La caution qui a effectué un paiement partiel avant l’ouverture de la procédure collective ou après cette ouverture jusqu’à l’expiration du délai de déclaration de la créance pourra déclarer sa créance. Pour mémoire l’article 2309 du code civil réaffirme que la caution est subrogée dans les droits du créancier lorsqu’elle a payé tout ou partie de sa dette.
Le sort des garants et coobligés est amélioré.
Ces personnes peuvent se prévaloir des mesures accordées au débiteur dans le cadre de l’accord de conciliation (délai de grâce, selon l’article L. 611-7 C. com., en particulier).
En cas de caducité de l’accord, les garanties prises pour assurer l’exécution de l’accord produiront leurs effets puisque l’article L 611-10-4 vient mettre fin à la jurisprudence antérieure de la cour de cassation ( Com. 25 sept. 2019, n° 18-15.655)
Le débiteur doit informer le mandataire judiciaire de l’identité des garants et coobligés personnes physiques qui seront informés par le mandataire judiciaire de la possibilité de demander à bénéficier d’une procédure de surendettement.
• Extension en redressement judiciaire du bénéfice de la règle de l’arrêt du cours des intérêts de l’article L. 622-28 dont les personnes physiques coobligées ou ayant consenti une sûreté personnelle ou affecté ou cédé un bien en garantie bénéficiait en sauvegarde.
De même ces personnes pourront se prévaloir des dispositions du plan.
• Le principe de non-accroissement de l’assiette d’une sûreté réelle conventionnelle ou d’un droit de rétention conventionnel est établi par l’article L. 622-21, II, du code de commerce. Toutefois, il existe une exception pour les cessions de créances prévues à l’article L. 313-23 du code monétaire et financier en exécution d’un contrat-cadre antérieur à l’ouverture de la procédure.

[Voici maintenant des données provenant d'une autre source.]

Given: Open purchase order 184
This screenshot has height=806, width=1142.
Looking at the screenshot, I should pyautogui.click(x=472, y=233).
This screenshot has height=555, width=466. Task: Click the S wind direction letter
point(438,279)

La règle de l’arrêt des poursuites par les créanciers du débiteur s’applique aussi au bénéficiaire d’une sûreté réelle constituée par le débiteur en garantie de la dette d’autrui.
Les conditions de la déclaration de créance sont précisées, notamment si la sûreté n’a pas fait l’objet d’une publicité.

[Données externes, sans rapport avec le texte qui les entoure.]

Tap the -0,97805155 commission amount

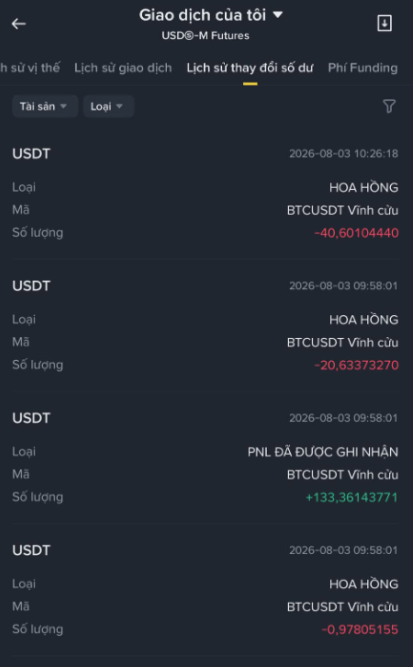click(360, 630)
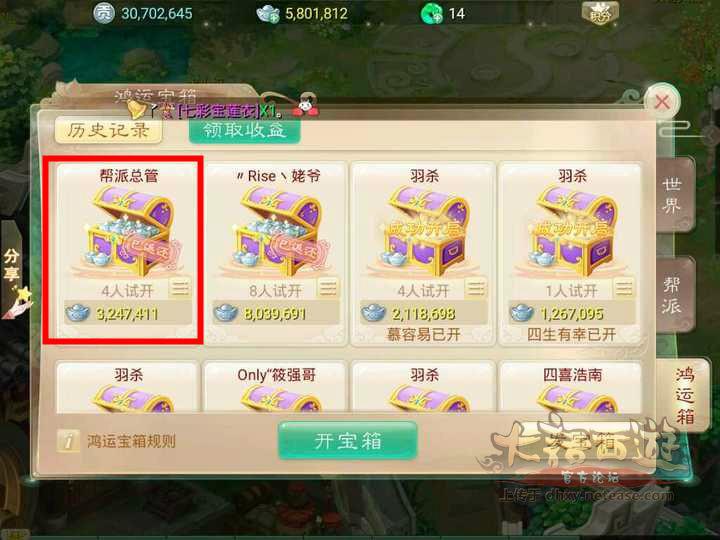Show list icon on 4人试开 羽杀 chest
Viewport: 720px width, 540px height.
[x=476, y=288]
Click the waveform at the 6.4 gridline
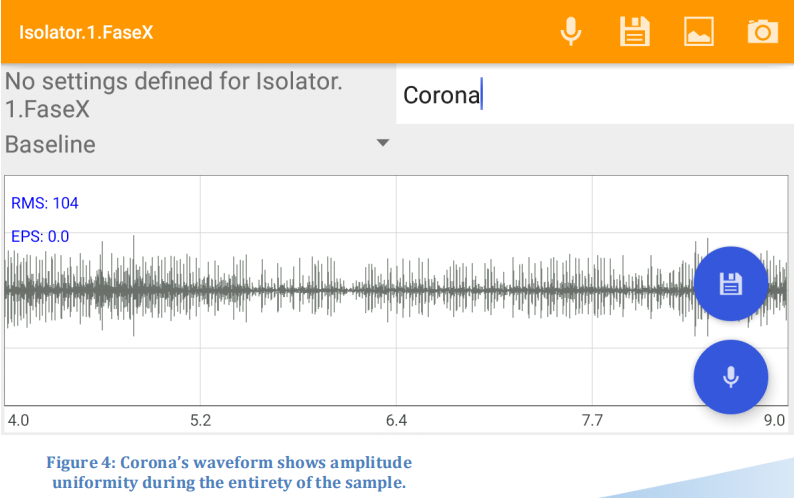This screenshot has width=794, height=498. [x=396, y=290]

La déclaration doit indiquer des éléments prouvant la nature de la sûreté, son existence et son assiette (C. com., art. R. 622-23, 3° et 4° mod.).
Le bénéficiaire d’une sûreté réelle se voit imposer l’obligation de solliciter un relevé de forclusion à défaut de déclaration dans les délais (C. com., art. L. 622-26).
La sanction de la sûreté non déclarée est l’inopposabilité à l’égard du débiteur pendant l’exécution du plan et même après lorsque les engagements ont été tenus.
L’ordonnance ajoute que l’inopposabilité des personnes « protégées » s’étend désormais au-delà de l’exécution du plan.
Le coobligé ou garant peuvent contester l’état des créances (C. com., art. L. 624-3-1). Ces personnes ne peuvent se voir opposer l’état des créances lorsque la décision d’admission ne leur a pas été notifiée.
Enfin Il existe des privilèges en cas d’apport de trésorerie, soit en période d’observation (C. com., art. L. 622-17, III, 2°), les apports étant autorisés par le juge-commissaire dans la limite nécessaire à la poursuite de l’activité pendant la période d’observation.
Ils font l’objet d’une publicité et figurent au deuxième rang du paiement des créances prévues à l’article L. 622-17, III. En outre, les apports de trésorerie pourront bénéficier d’un privilège même en cours d’exécution du plan (C. com., art. L. 626-2).
Cela devrait être possible en liquidation judiciaire en application de l’article L. 622-17 et de l’article L. 641-14, dès lors qu’il s’agit d’assurer la poursuite d’activité qui est possible en liquidation judiciaire.